We bring together researchers and clinicians at the Universities of Auckland, Otago, Canterbury, Massey University, and the Auckland University of Technology to undertake multidisciplinary research aimed at developing prevention, treatment and interventions for hearing impairment and balance disorders.
We work with community groups such as The National Foundation For Deaf and Hard of Hearing and the New Zealand Dizziness, Balance and Vertigo Society to support community education on these disorders to aid prevention and to promote treatment options.
Ko te whakakitenga | Our Vision
— Sir Patrick Eisdell Moore
“It was a sobering thought that our work had the power to improve people’s lives by facilitating promotion at work, by restoring companionship in marriage, and simply by making people happier.”
Sir Patrick Eisdell Moore Kt, OBE, was an eminent Ear, Nose and Throat Surgeon and founder of the Deafness Research Foundation in New Zealand. A true visionary, humanist, and leader, he had a profound impact on the evolution of the ENT surgical specialty and the treatment of ear disease and hearing loss in children and adults in New Zealand. Sir Patrick had a very strong interest in early detection and treatment of middle ear disease in Māori children, especially in rural New Zealand, running annual clinics for local children with ear disease on the East Cape and later introducing mobile ear clinics to treat ear disease in children.

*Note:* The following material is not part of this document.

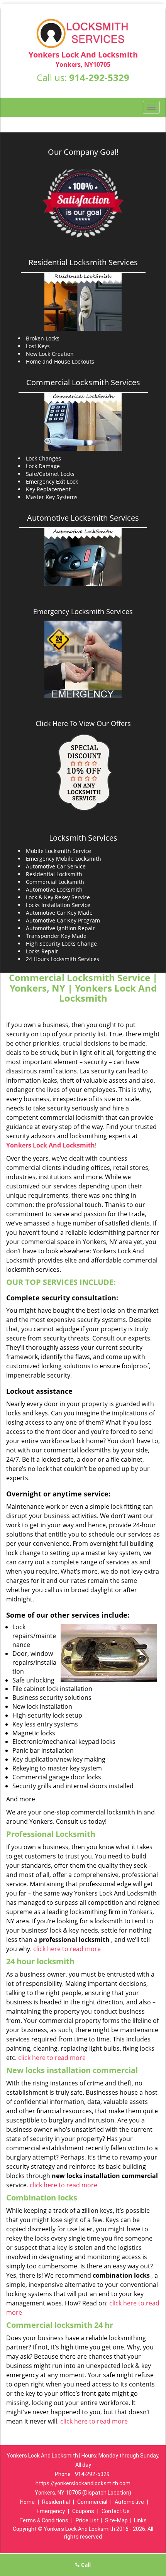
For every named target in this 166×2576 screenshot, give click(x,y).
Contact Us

He also led the introduction of cochlear implants to New Zealand and helped establish the New Zealand cochlear implant programme and the Hearing House, which has provided habilitative and educational support for deaf children with implants for the last 20 years. His vision, that clinical advances must be underpinned by excellence in basic and clinical sciences, led to the formation of the Deafness Research Foundation, which has facilitated and funded deafness research in New Zealand for five decades. Naming the Centre after Sir Patrick acknowledges the roots of ear and hearing research in New Zealand and the eminent position he held as a pioneering New Zealander.